__Extrait du document__
════
Code économique belge, gestion des droits d’auteurs et nouvel organe de régulation : une évolution à débattre
Publié le 31/07/2013 par Thierry Léonard
La Belgique s’est lancée depuis la fin de l’année 2012 dans l’élaboration d’un ambitieux code économique. Son XIème livre a pour objet la « Propriété intellectuelle ». Selon l’expression consacrée, un « vent favorable » nous a soufflé les premières intentions du législateur quant au contenu de ce livre, avant transmission au Conseil d’Etat.
L’objectif est la codification de l’ensemble des droits intellectuels reconnus par le droit belge. Elle est annoncée à « droit constant », c’est-à-dire sans changement de la législation en vigueur. Le législateur admet cependant lui-même « quelques exceptions » principalement en matière de droit d’auteur et droit voisins. Droit constant donc, vraiment ? Les exemples qui suivent, tirés de l’avant-projet, démontrent que l’assertion est réellement à relativiser.
L’influence européenne
On constate que la codification des droits d’auteurs et des droits voisins est d’abord l’occasion pour la Belgique de s’aligner sur les décisions européennes, qu’il s’agisse de directives ou de décisions de la Cour de Justice de l’Union européenne.
Ainsi, la durée des droits voisins des artistes-interprètes et des producteurs de phonogrammes passeraient sous certaines conditions de 50 à 70 ans concernant les droits de reproduction de phonogramme. S’il est clair que la transposition de cette directive est indispensable à une harmonisation européenne de ce secteur, il n’en est pas moins qu’elle a été vivement critiquée, et ce même par des défenseurs de la propriété intellectuelle .
Pour contrebalancer cette mainmise du producteur de phonogramme sur les droits voisins, cette même directive a prévu qu’en ce qui concerne les artistes-interprètes ou exécutants ,il serait désormais prévu que lorsque le producteur du phonogramme n’offre plus à la vente des exemplaires suffisants ou ne les mets pas à la disposition du public de 50 ans, il serait alors possible de mettre fin à ce contrat de cession de droits moyennant possibilité au producteur d’y remédier durant un an.
Un autre problème qui trouverait une solution est celui relatif à la rémunération de titulaires de droits voisins en cas de reproduction dans un lieu public. Le nouveau régime prévoirait que l’on soumette toute forme d’exécution publique à la rémunération équitable mettant ainsi fin aux discussions improductives sur la portée de « lieu public » qui conditionne aujourd’hui le système de rémunération. La « Commission pour la rémunération équitable » serait supprimée. Il appartiendrait au Roi de fixer le montant de cette rémunération, ces modalités de perception ainsi que de déterminer les conditions dans lesquelles l’exécution revêt un caractère public, afin de s’aligner sur la jurisprudence de la Cour de Justice de l’Union européenne.
Enfin, l’enseignement de l’arrêt Padawan de la Cour de Justice de l’Union européenne du 21 octobre 2012 (C-467/08) ferait l’objet d’une nouvelle disposition : les acquéreurs d’appareils et de supports assujettis à la rémunération pour copie privée mais qui sont utilisés à des fins professionnelles ne supporteraient plus la rémunération pour copie privée en obtenant leur remboursement ou une exonération.
════
__Données enregistrées__
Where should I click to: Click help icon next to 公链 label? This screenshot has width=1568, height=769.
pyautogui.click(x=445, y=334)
════
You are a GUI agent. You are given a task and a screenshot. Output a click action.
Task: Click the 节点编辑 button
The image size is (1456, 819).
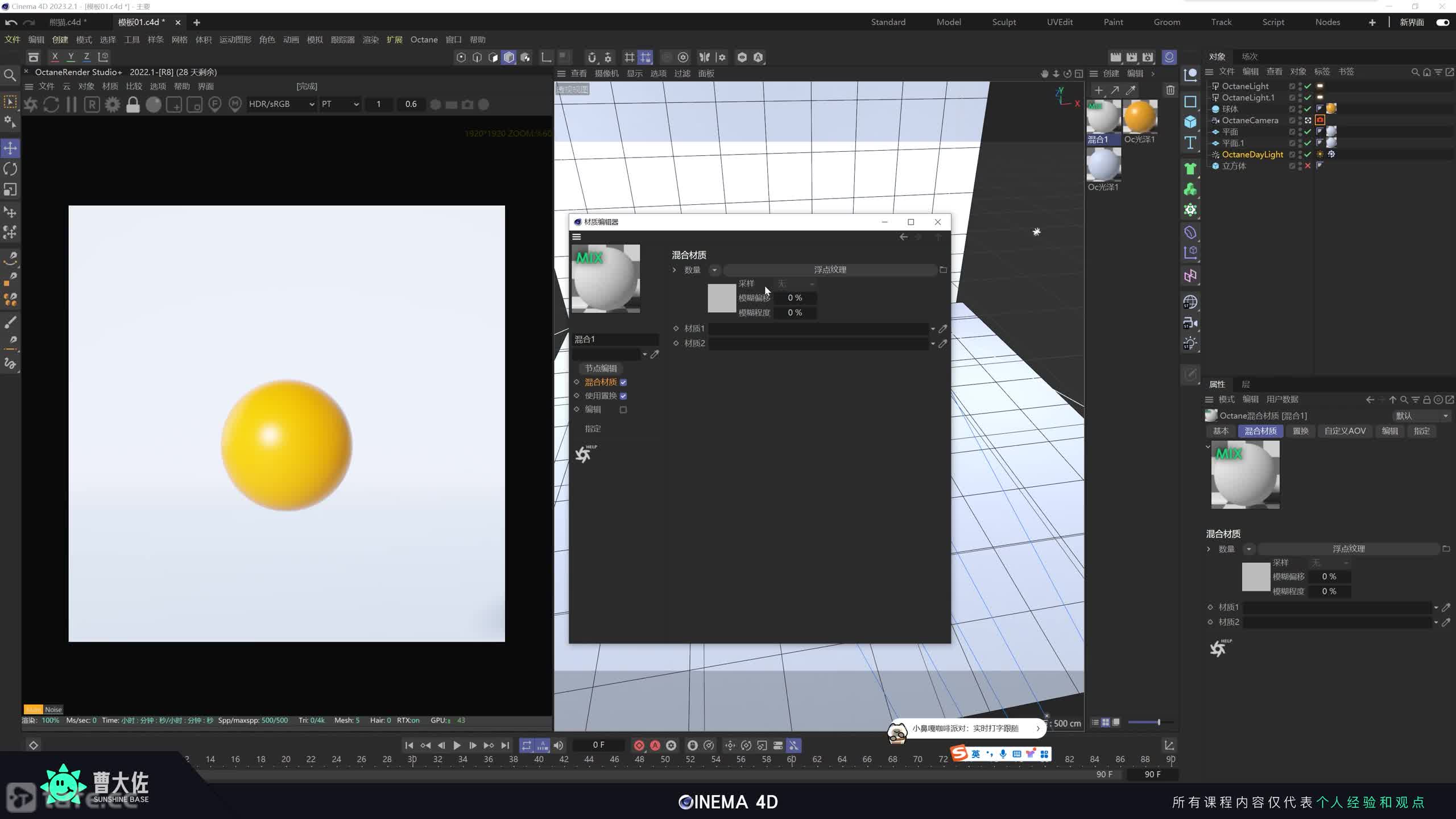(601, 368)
════
__Consignes__
(a) Indiquez si chacune de ces affirmations concorde avec l'extrait en répondant par oui ou non et en citant mot pour mot le passage qui tranche : (i) le XIe livre du code économique porte sur la propriété intellectuelle ; (ii) la Commission pour la rémunération équitable serait maintenue ; (iii) certains droits voisins passeraient de 50 à 70 ans.
(b) Résumez l'extrait en deux phrases.
Ces données n'ont aucun lien avec l'extrait du document.

__Corrigés complets__
(a)
(i) Oui : « Son XIème livre a pour objet la « Propriété intellectuelle ». »
(ii) Non : « La « Commission pour la rémunération équitable » serait supprimée. »
(iii) Oui : « la durée des droits voisins des artistes-interprètes et des producteurs de phonogrammes passeraient sous certaines conditions de 50 à 70 ans »

(b) Depuis la fin de 2012, la Belgique élabore un code économique dont le XIe livre, consacré à la propriété intellectuelle, doit codifier les droits intellectuels à « droit constant », une affirmation que les exemples de l'avant-projet obligent à relativiser. Cette codification servirait surtout à aligner le droit d'auteur et les droits voisins sur les décisions européennes, notamment en portant sous certaines conditions de 50 à 70 ans les droits voisins sur les phonogrammes, en soumettant toute exécution publique à la rémunération équitable et en dispensant les acquéreurs professionnels de la rémunération pour copie privée.